It is worth saying something about the social position of beggars, for when one has consorted with them, and found that they are ordinary human beings, one cannot help being struck by the curious attitude that society takes towards them. People seem to feel that there is some essential difference between beggars and ordinary ‘working’ men. They are a race apart–outcasts, like criminals and prostitutes. Working men ‘work’, beggars do not ‘work’; they are parasites, worthless in their very nature. It is taken for granted that a beggar does not ‘earn’ his living, as a bricklayer or a literary critic ‘earns’ his. He is a mere social excrescence, tolerated because we live in a humane age, but essentially despicable.

Yet if one looks closely one sees that there is no essential difference between a beggar’s livelihood and that of numberless respectable people. Beggars do not work, it is said; but, then, what is work? A navvy works by swinging a pick. An accountant works by adding up figures. A beggar works by standing out of doors in all weathers and getting varicose veins, chronic bronchitis, etc. It is a trade like any other; quite useless, of course–but, then, many reputable trades are quite useless. And as a social type a beggar compares well with scores of others. He is honest compared with the sellers of most patent medicines, high-minded compared with a Sunday newspaper proprietor, amiable compared with a hire-purchase tout–in short, a parasite, but a fairly harmless parasite. He seldom extracts more than a bare living from the community, and, what should justify him according to our ethical ideas, he pays for it over and over in suffering. I do not think there is anything about a beggar that sets him in a different class from other people, or gives most modern men the right to despise him.
Then the question arises, Why are beggars despised? – for they are despised, universally. I believe it is for the simple reason that they fail to earn a decent living. In practice nobody cares whether work is useful or useless, productive or parasitic; the sole thing demanded is that it shall be profitable. In all the modern talk about energy, efficiency, social service and the rest of it, what meaning is there except ‘Get money, get it legally, and get a lot of it’? Money has become the grand test of virtue. By this test beggars fail, and for this they are despised. If one could earn even ten pounds a week at begging, it would become a respectable profession immediately. A beggar, looked at realistically, is simply a businessman, getting his living, like other business men, in the way that comes to hand. He has not, more than most modern people, sold his honour; he has merely made the mistake of choosing a trade at which it is impossible to grow rich.

XXXII

I WANT TO PUT IN some notes, as short as possible, on London slang and swearing.
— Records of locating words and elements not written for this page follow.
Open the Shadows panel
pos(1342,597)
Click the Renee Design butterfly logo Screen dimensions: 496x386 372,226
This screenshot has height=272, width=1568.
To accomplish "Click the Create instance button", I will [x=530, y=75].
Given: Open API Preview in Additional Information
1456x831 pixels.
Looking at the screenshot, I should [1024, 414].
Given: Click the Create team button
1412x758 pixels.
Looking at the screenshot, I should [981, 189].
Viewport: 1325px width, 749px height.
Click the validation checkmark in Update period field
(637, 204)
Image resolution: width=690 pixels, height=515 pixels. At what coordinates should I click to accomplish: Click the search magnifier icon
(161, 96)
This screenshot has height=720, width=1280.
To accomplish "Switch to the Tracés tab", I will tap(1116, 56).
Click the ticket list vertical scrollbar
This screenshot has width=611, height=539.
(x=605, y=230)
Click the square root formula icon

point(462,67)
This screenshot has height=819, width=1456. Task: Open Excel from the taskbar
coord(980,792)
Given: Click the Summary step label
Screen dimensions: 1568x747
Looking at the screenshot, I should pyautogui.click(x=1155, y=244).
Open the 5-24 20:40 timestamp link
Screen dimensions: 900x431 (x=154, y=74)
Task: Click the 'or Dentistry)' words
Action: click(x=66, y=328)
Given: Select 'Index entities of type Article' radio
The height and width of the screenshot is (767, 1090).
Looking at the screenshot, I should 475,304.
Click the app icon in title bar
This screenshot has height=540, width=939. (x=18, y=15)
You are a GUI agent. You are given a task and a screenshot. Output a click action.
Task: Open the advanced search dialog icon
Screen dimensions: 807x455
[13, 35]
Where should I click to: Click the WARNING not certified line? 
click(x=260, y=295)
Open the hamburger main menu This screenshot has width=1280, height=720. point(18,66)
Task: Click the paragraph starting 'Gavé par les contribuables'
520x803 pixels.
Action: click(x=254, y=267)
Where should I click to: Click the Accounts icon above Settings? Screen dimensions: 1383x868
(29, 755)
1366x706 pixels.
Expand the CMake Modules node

These (omitting the ones that everyone knows) are some of the cant words now used in London:
A gagger–a beggar or street performer of any kind. A moocher–one who begs outright, without pretence of doing a trade. A nobber–one who collects pennies for a beggar. A chanter–a street singer. A clodhopper–a street dancer. A mugfaker–a street photographer. A glimmer–one who watches vacant motor-cars. A gee (or jee–it is pronounced jee)–the accomplice of a cheapjack, who stimulates trade by pretending to buy something. A split–a detective. A flattie–a policeman. A didecai–a gypsy. A toby–a tramp.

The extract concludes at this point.